### Supplied data:
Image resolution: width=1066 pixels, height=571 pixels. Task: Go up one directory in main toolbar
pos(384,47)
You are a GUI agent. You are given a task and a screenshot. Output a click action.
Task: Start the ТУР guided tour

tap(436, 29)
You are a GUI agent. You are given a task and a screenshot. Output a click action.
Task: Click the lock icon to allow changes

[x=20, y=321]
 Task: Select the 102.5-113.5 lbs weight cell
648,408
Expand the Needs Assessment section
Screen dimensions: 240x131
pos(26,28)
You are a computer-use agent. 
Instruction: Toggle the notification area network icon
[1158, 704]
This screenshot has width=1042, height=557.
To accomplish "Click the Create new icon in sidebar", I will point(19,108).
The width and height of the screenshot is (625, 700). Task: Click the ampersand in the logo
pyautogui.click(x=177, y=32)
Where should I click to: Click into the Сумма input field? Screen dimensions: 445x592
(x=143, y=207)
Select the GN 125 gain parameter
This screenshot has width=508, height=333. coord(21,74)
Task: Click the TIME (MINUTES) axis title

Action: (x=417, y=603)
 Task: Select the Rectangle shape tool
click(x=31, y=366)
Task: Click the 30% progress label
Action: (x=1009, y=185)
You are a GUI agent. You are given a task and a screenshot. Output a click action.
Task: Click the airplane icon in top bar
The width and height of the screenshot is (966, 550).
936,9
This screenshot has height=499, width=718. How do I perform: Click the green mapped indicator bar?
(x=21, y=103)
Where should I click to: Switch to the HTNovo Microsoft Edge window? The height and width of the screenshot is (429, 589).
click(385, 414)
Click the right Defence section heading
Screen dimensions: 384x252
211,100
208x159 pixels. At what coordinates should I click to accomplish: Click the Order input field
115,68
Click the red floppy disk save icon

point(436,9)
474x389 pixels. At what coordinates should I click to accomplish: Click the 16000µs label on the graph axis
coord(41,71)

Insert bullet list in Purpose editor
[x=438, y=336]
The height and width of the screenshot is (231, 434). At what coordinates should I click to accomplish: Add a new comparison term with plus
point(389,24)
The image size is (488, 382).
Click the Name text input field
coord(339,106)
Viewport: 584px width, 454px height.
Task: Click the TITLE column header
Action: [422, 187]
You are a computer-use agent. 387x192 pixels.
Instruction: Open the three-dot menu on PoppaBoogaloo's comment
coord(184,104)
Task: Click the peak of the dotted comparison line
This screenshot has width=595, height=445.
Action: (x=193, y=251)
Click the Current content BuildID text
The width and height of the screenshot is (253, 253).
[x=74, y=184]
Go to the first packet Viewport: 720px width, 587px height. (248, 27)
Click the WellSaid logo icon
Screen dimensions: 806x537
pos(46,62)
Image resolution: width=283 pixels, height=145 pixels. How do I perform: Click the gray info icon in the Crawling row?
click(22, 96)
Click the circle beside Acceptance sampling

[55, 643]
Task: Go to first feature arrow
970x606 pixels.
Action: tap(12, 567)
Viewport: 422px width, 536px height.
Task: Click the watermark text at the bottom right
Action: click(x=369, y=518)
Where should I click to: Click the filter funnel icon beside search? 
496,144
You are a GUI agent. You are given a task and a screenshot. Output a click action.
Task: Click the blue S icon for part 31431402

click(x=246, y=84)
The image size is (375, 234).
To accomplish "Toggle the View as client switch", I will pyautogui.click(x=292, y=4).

### Problem to solve:
Without altering a single word, repeat the material.

### Reply:
Image resolution: width=1066 pixels, height=571 pixels. Task: Go up one directory in main toolbar
pos(384,47)
You are a GUI agent. You are given a task and a screenshot. Output a click action.
Task: Start the ТУР guided tour

tap(436, 29)
You are a GUI agent. You are given a task and a screenshot. Output a click action.
Task: Click the lock icon to allow changes

[x=20, y=321]
 Task: Select the 102.5-113.5 lbs weight cell
648,408
Expand the Needs Assessment section
Screen dimensions: 240x131
pos(26,28)
You are a computer-use agent. 
Instruction: Toggle the notification area network icon
[1158, 704]
This screenshot has width=1042, height=557.
To accomplish "Click the Create new icon in sidebar", I will point(19,108).
The width and height of the screenshot is (625, 700). Task: Click the ampersand in the logo
pyautogui.click(x=177, y=32)
Where should I click to: Click into the Сумма input field? Screen dimensions: 445x592
(x=143, y=207)
Select the GN 125 gain parameter
This screenshot has width=508, height=333. coord(21,74)
Task: Click the TIME (MINUTES) axis title

Action: (x=417, y=603)
 Task: Select the Rectangle shape tool
click(x=31, y=366)
Task: Click the 30% progress label
Action: (x=1009, y=185)
You are a GUI agent. You are given a task and a screenshot. Output a click action.
Task: Click the airplane icon in top bar
The width and height of the screenshot is (966, 550).
936,9
This screenshot has height=499, width=718. How do I perform: Click the green mapped indicator bar?
(x=21, y=103)
Where should I click to: Switch to the HTNovo Microsoft Edge window? The height and width of the screenshot is (429, 589).
click(385, 414)
Click the right Defence section heading
Screen dimensions: 384x252
211,100
208x159 pixels. At what coordinates should I click to accomplish: Click the Order input field
115,68
Click the red floppy disk save icon

point(436,9)
474x389 pixels. At what coordinates should I click to accomplish: Click the 16000µs label on the graph axis
coord(41,71)

Insert bullet list in Purpose editor
[x=438, y=336]
The height and width of the screenshot is (231, 434). At what coordinates should I click to accomplish: Add a new comparison term with plus
point(389,24)
The image size is (488, 382).
Click the Name text input field
coord(339,106)
Viewport: 584px width, 454px height.
Task: Click the TITLE column header
Action: [422, 187]
You are a computer-use agent. 387x192 pixels.
Instruction: Open the three-dot menu on PoppaBoogaloo's comment
coord(184,104)
Task: Click the peak of the dotted comparison line
This screenshot has width=595, height=445.
Action: (x=193, y=251)
Click the Current content BuildID text
The width and height of the screenshot is (253, 253).
[x=74, y=184]
Go to the first packet Viewport: 720px width, 587px height. (248, 27)
Click the WellSaid logo icon
Screen dimensions: 806x537
pos(46,62)
Image resolution: width=283 pixels, height=145 pixels. How do I perform: Click the gray info icon in the Crawling row?
click(22, 96)
Click the circle beside Acceptance sampling

[55, 643]
Task: Go to first feature arrow
970x606 pixels.
Action: tap(12, 567)
Viewport: 422px width, 536px height.
Task: Click the watermark text at the bottom right
Action: click(x=369, y=518)
Where should I click to: Click the filter funnel icon beside search? 
496,144
You are a GUI agent. You are given a task and a screenshot. Output a click action.
Task: Click the blue S icon for part 31431402

click(x=246, y=84)
The image size is (375, 234).
To accomplish "Toggle the View as client switch", I will pyautogui.click(x=292, y=4).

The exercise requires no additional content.